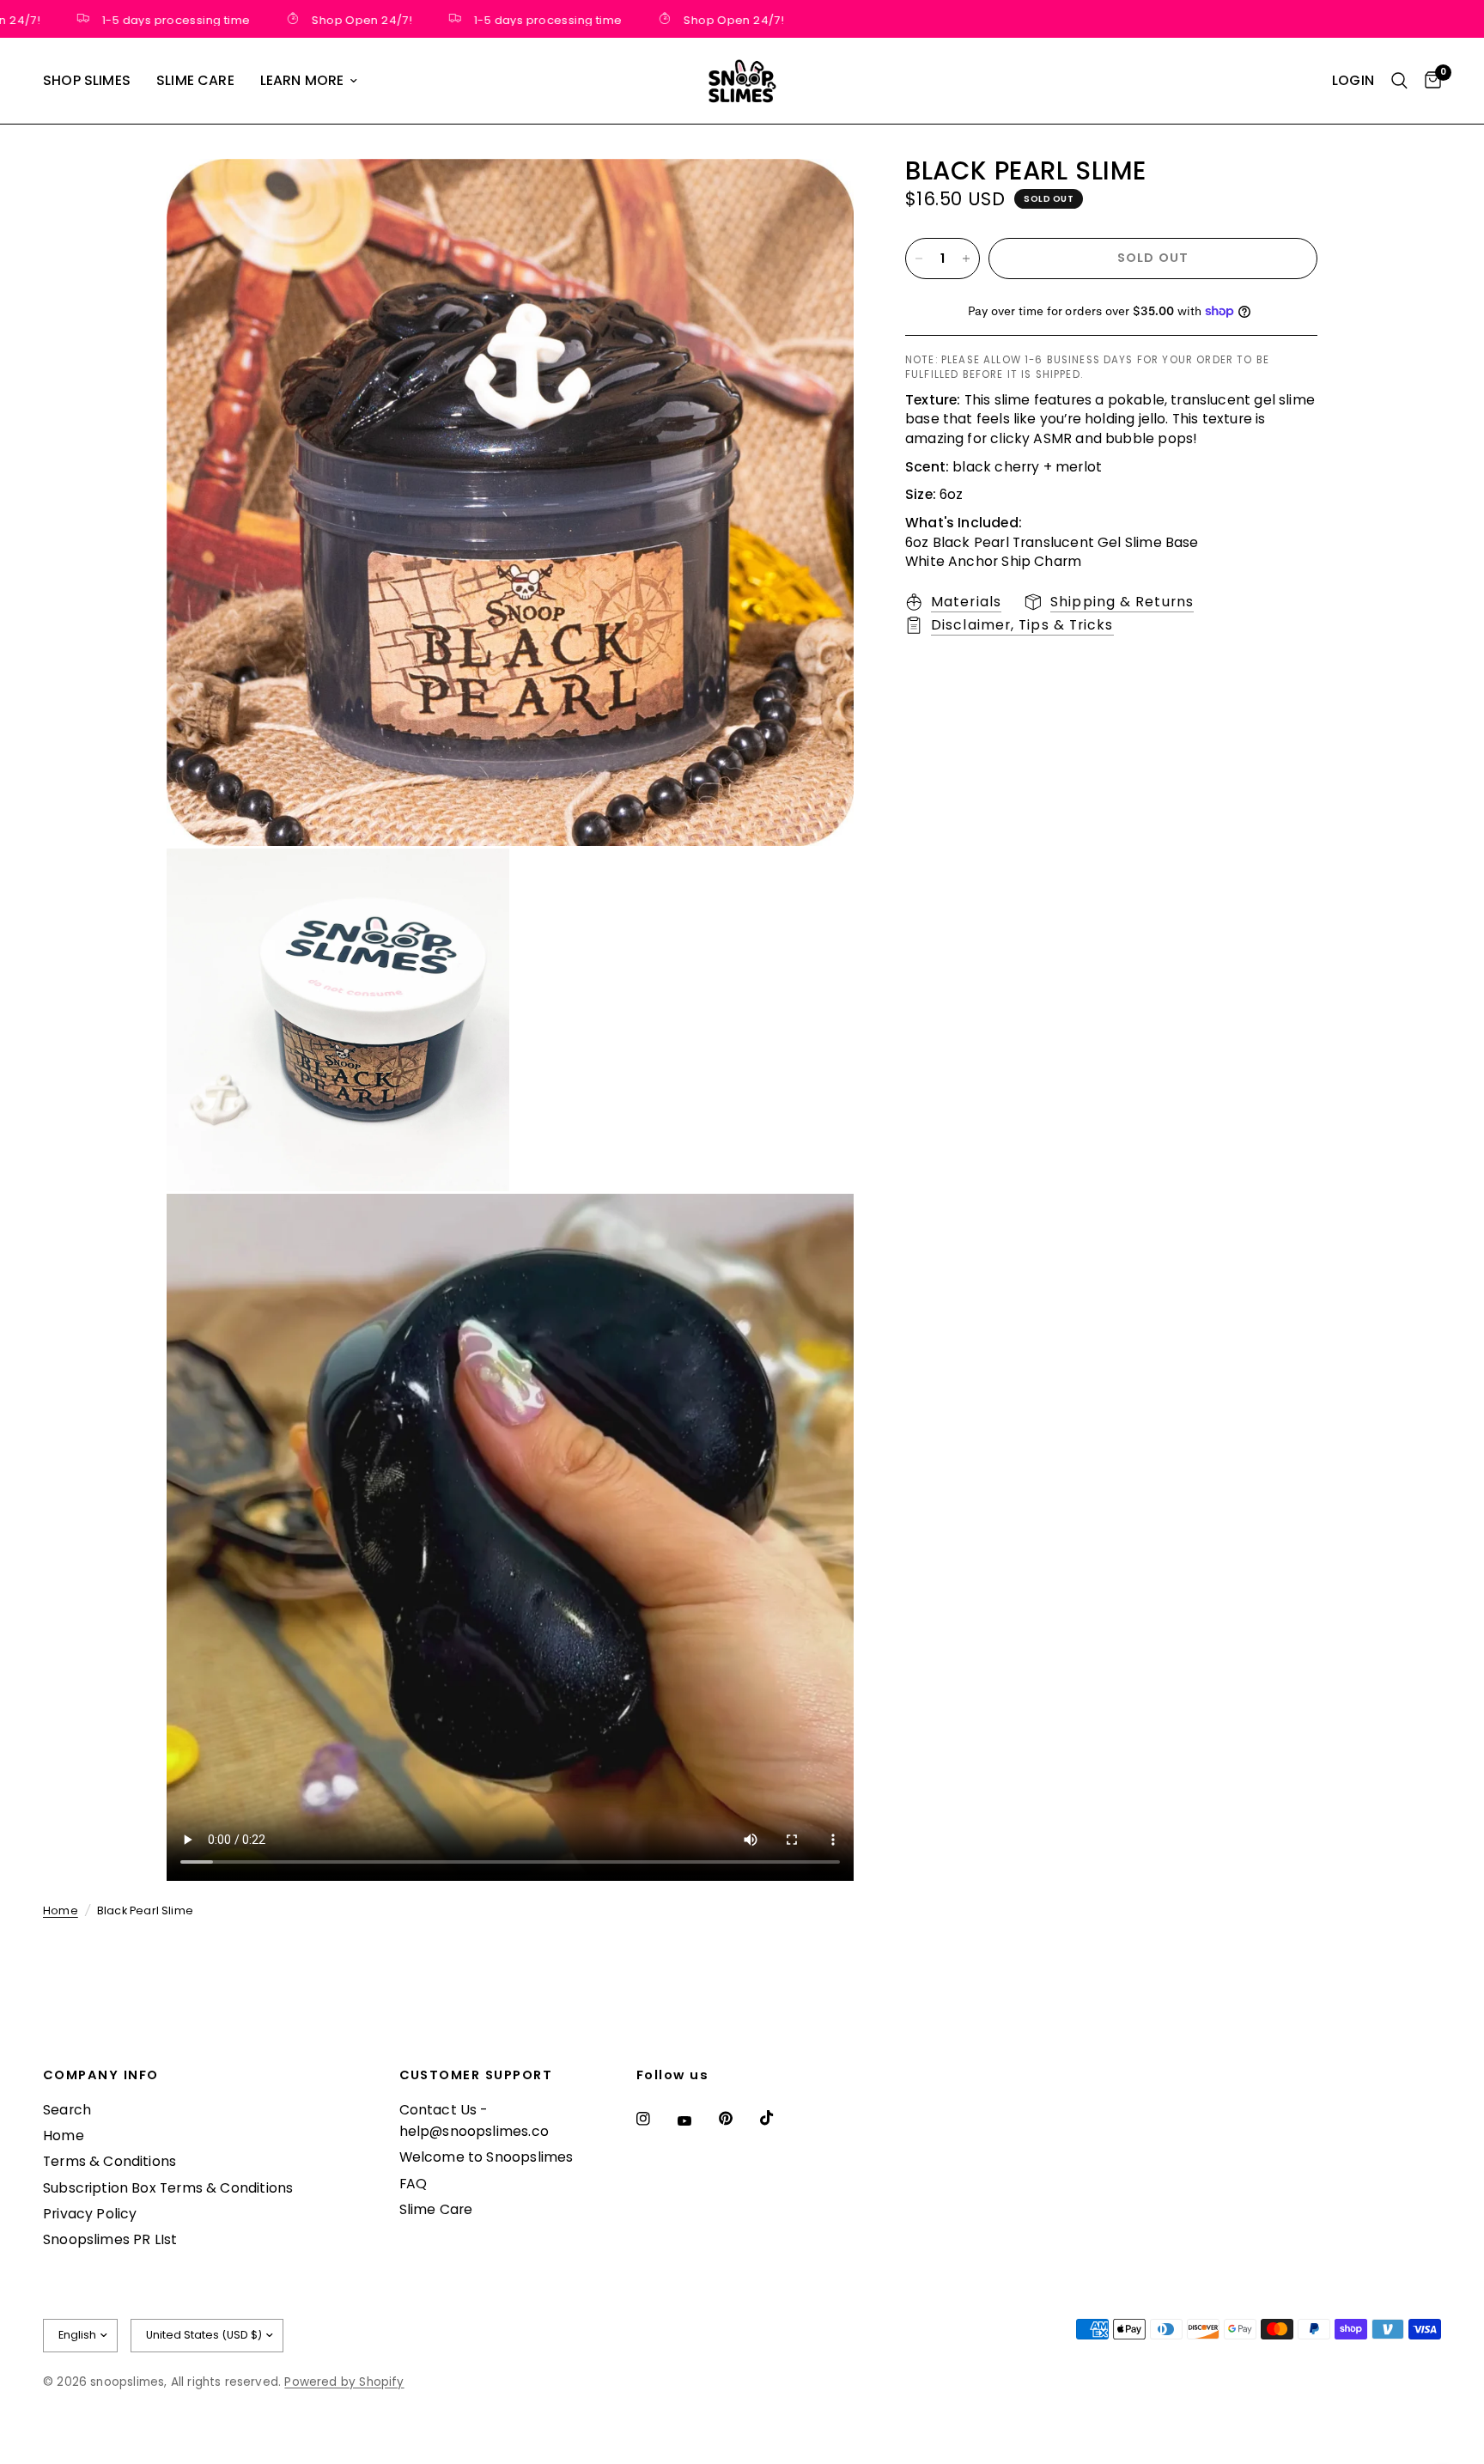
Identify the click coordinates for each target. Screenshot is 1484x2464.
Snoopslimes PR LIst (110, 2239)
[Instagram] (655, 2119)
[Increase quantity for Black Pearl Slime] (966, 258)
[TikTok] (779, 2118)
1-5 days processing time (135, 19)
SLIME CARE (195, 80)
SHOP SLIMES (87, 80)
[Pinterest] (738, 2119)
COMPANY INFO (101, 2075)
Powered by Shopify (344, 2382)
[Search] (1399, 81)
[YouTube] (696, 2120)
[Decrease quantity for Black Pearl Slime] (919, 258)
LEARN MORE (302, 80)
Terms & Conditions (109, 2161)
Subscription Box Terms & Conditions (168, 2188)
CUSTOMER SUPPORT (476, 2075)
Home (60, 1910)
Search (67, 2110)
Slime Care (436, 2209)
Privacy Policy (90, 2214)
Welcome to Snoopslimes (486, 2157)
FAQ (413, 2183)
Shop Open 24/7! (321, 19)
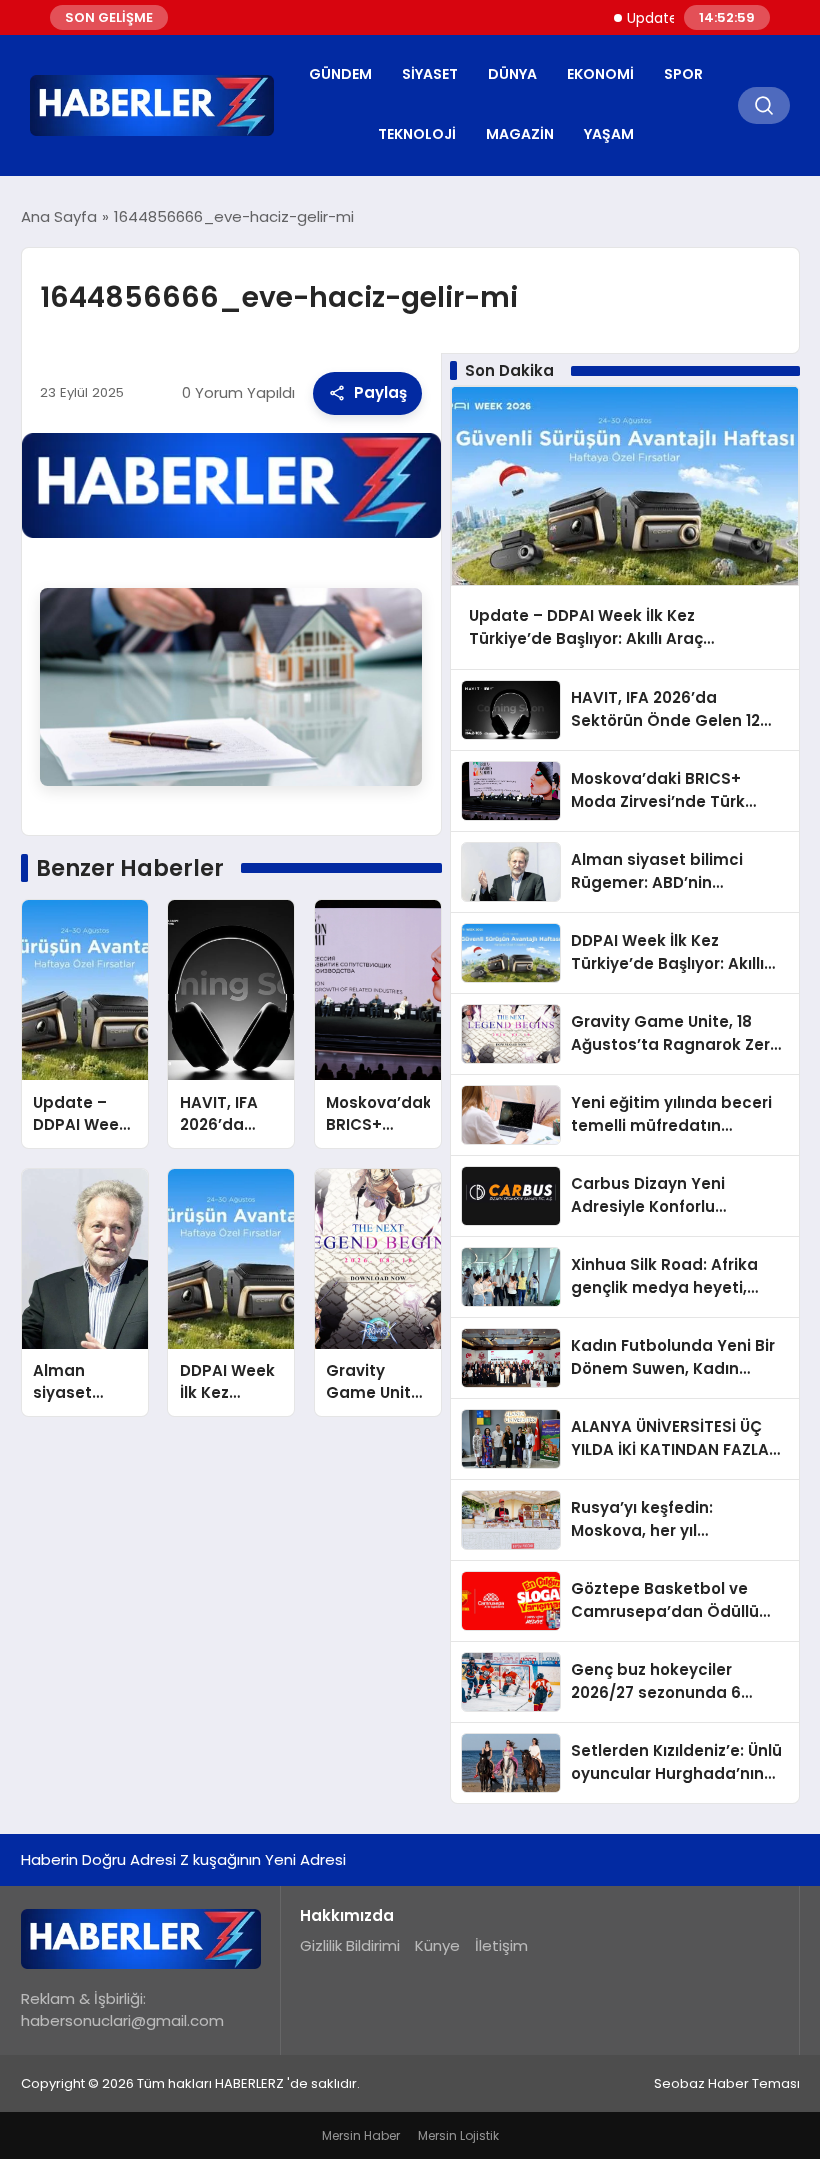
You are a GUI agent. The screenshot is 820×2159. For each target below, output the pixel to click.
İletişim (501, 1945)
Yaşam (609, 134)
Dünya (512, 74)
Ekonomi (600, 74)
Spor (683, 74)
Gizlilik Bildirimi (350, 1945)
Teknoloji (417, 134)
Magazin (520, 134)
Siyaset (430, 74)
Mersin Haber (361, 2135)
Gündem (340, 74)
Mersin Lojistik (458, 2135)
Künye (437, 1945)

____________

• **WHAT TO DO**: From the line containing "Magazin (520, 134)" down to the final line of the data, write out every line exactly; both the first and last of these belong in your answer, and nothing else does.

• **ANSWER TO THIS EXERCISE**:
Magazin (520, 134)
Siyaset (430, 74)
Mersin Haber (361, 2135)
Gündem (340, 74)
Mersin Lojistik (458, 2135)
Künye (437, 1945)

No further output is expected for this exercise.